-- DATA EXTRACTS follows --
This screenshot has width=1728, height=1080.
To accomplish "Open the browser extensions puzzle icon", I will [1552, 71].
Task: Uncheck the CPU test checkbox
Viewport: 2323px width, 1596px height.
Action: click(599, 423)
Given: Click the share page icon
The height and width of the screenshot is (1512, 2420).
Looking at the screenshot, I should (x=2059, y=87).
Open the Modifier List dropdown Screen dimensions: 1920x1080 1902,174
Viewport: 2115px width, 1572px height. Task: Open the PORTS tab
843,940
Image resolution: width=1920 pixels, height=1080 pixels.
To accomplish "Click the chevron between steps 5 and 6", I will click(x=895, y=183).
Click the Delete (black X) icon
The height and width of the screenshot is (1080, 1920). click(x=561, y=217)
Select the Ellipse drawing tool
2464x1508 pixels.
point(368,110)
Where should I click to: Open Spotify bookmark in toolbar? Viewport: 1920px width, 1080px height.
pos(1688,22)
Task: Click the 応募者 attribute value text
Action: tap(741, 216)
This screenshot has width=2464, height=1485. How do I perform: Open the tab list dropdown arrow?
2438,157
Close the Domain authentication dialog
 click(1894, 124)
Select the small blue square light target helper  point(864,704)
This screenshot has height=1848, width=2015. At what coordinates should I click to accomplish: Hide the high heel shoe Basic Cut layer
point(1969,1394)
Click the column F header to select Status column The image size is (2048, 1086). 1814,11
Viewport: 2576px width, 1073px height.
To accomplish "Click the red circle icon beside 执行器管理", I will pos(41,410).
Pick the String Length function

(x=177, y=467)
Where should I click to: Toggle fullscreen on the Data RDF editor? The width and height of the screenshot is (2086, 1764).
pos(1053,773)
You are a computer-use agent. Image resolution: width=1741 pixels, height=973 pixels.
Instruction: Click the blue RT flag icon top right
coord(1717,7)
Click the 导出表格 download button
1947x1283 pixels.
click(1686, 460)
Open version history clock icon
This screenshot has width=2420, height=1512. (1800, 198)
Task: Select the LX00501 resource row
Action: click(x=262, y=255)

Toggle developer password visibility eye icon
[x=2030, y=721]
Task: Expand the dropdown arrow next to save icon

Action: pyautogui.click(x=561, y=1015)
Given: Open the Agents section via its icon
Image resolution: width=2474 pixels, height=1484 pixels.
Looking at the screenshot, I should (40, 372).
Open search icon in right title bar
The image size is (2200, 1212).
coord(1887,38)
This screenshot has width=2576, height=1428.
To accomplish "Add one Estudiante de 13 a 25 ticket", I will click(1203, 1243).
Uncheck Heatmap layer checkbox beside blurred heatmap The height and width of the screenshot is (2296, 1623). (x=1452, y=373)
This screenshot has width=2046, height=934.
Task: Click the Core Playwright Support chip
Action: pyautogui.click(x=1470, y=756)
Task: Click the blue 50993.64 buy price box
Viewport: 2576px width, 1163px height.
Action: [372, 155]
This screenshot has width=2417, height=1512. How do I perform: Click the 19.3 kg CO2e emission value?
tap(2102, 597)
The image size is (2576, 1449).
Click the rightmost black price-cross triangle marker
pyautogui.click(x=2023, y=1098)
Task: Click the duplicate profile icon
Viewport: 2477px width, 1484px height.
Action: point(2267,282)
-- DATA EXTRACTS concluded --
__PROBLEM__
The records above are to be reproduced exactly, with nothing left out.

__RESPONSE TO THIS TASK__
This screenshot has width=1728, height=1080.
To accomplish "Open the browser extensions puzzle icon", I will [1552, 71].
Task: Uncheck the CPU test checkbox
Viewport: 2323px width, 1596px height.
Action: click(599, 423)
Given: Click the share page icon
The height and width of the screenshot is (1512, 2420).
Looking at the screenshot, I should (x=2059, y=87).
Open the Modifier List dropdown Screen dimensions: 1920x1080 1902,174
Viewport: 2115px width, 1572px height. Task: Open the PORTS tab
843,940
Image resolution: width=1920 pixels, height=1080 pixels.
To accomplish "Click the chevron between steps 5 and 6", I will click(x=895, y=183).
Click the Delete (black X) icon
The height and width of the screenshot is (1080, 1920). click(x=561, y=217)
Select the Ellipse drawing tool
2464x1508 pixels.
point(368,110)
Where should I click to: Open Spotify bookmark in toolbar? Viewport: 1920px width, 1080px height.
pos(1688,22)
Task: Click the 応募者 attribute value text
Action: tap(741, 216)
This screenshot has width=2464, height=1485. How do I perform: Open the tab list dropdown arrow?
2438,157
Close the Domain authentication dialog
 click(1894, 124)
Select the small blue square light target helper  point(864,704)
This screenshot has height=1848, width=2015. At what coordinates should I click to accomplish: Hide the high heel shoe Basic Cut layer
point(1969,1394)
Click the column F header to select Status column The image size is (2048, 1086). 1814,11
Viewport: 2576px width, 1073px height.
To accomplish "Click the red circle icon beside 执行器管理", I will pos(41,410).
Pick the String Length function

(x=177, y=467)
Where should I click to: Toggle fullscreen on the Data RDF editor? The width and height of the screenshot is (2086, 1764).
pos(1053,773)
You are a computer-use agent. Image resolution: width=1741 pixels, height=973 pixels.
Instruction: Click the blue RT flag icon top right
coord(1717,7)
Click the 导出表格 download button
1947x1283 pixels.
click(1686, 460)
Open version history clock icon
This screenshot has width=2420, height=1512. (1800, 198)
Task: Select the LX00501 resource row
Action: click(x=262, y=255)

Toggle developer password visibility eye icon
[x=2030, y=721]
Task: Expand the dropdown arrow next to save icon

Action: pyautogui.click(x=561, y=1015)
Given: Open the Agents section via its icon
Image resolution: width=2474 pixels, height=1484 pixels.
Looking at the screenshot, I should (40, 372).
Open search icon in right title bar
The image size is (2200, 1212).
coord(1887,38)
This screenshot has width=2576, height=1428.
To accomplish "Add one Estudiante de 13 a 25 ticket", I will click(1203, 1243).
Uncheck Heatmap layer checkbox beside blurred heatmap The height and width of the screenshot is (2296, 1623). (x=1452, y=373)
This screenshot has width=2046, height=934.
Task: Click the Core Playwright Support chip
Action: pyautogui.click(x=1470, y=756)
Task: Click the blue 50993.64 buy price box
Viewport: 2576px width, 1163px height.
Action: [372, 155]
This screenshot has width=2417, height=1512. How do I perform: Click the 19.3 kg CO2e emission value?
tap(2102, 597)
The image size is (2576, 1449).
Click the rightmost black price-cross triangle marker
pyautogui.click(x=2023, y=1098)
Task: Click the duplicate profile icon
Viewport: 2477px width, 1484px height.
Action: point(2267,282)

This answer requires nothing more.